The program also contributes to SDGs 5 “Gender Equality” and 12 “Responsible Consumption and Production” by promoting gender equity and sustainable production.
Escuela y Café is part of the Escuela Nueva (New School) Rural Education Program, which, in the department of Caldas, has been implemented since 1982 through a public-private partnership coordinated by the Departmental Coffee Growers Committee.
“We feel very proud of this recognition for Escuela y Café. This is one of our rural education strategies to train a number of generations with knowledge and skills, promoting progress for their families and communities,” said the Executive Director of the Caldas Coffee Growers Committee, Marco Tulio Hoyos, who received the award on behalf of Colombian coffee growers and the FNC.
Escuela y Café: Pedagogical innovation with international recognition
Escuela y Café was born as a pedagogical innovation of Escuela Nueva in Caldas and allows children in rural public schools to acquire skills for coffee production and management that is the livelihood of their families and the basis of regional economy and culture.
Teachers are trained to include conceptual, historical and technical aspects of coffee production in different subjects. Education is strengthened with targeted projects (small coffee lots in schools that allow technical production aspects to be explained in a practical way) and supervised projects (coffee crops established on the students’ farms).
In this way, Escuela y Café develops students’ basic skills and entrepreneurial and business attitudes focused on coffee farming with a generational integration approach through permanent interaction between the students and their families; classroom learning is complemented with experience-based knowledge.

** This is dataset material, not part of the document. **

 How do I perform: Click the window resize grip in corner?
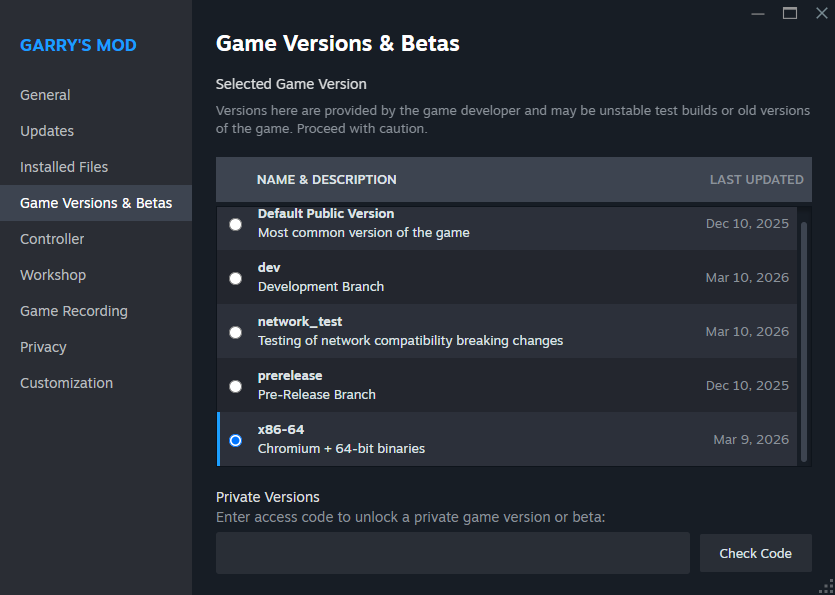[x=827, y=587]
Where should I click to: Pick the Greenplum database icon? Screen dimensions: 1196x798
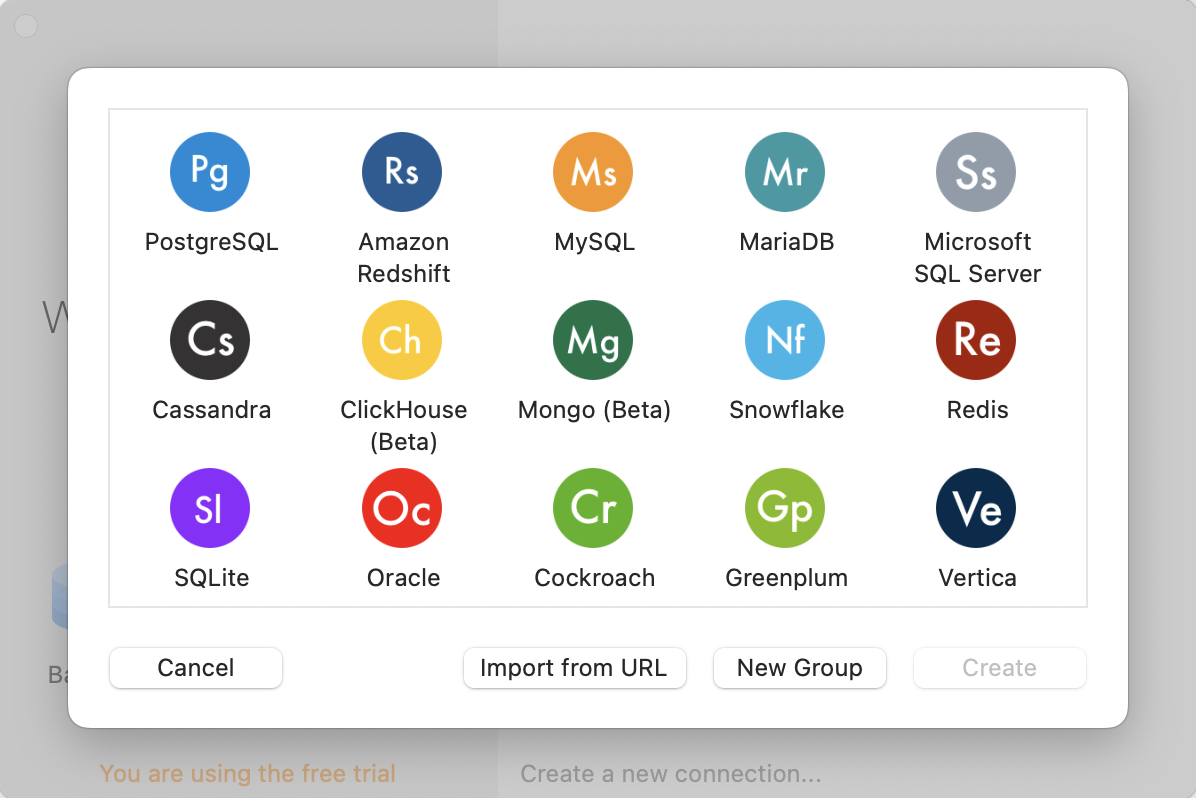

This program has been decisive for over 1,000 young entrepreneurial growers to have found in coffee an option to stay in the countryside and generate development with the support of the public-private partnership Education for Competitiveness.
Impact assessment
In 2019, the Regional Center for Coffee and Business Studies (CRECE) assessed the impact of the rural education program in Caldas, with the following results:
- 59.4% of young people take part in management or work done on the family farm. Changes made are mostly better agricultural, administrative and environmental practices.
- The businesses undertaken by graduates account for over 50% of household income and have been an important family employment source. Almost half of these businesses are focused on coffee, with productivity above the national average.
- Even if only 27.2% plan to remain in the family business (possibly due to small size of farms), 71.6% of graduates plan to remain in the coffee industry in higher-value links of the chain (marketing, coffee-based products, cupping, barismo, etc.).
About Global Compact
Global Compact Colombia represents in the country the UN Global Compact, an initiative that promotes commitment of private and public sectors and civil society to aligning their strategies and operations with 10 universally accepted principles in four main areas: human rights, labor standards, environment, and fight against corruption.
Its purpose is also to contribute to achievement of the SDGs.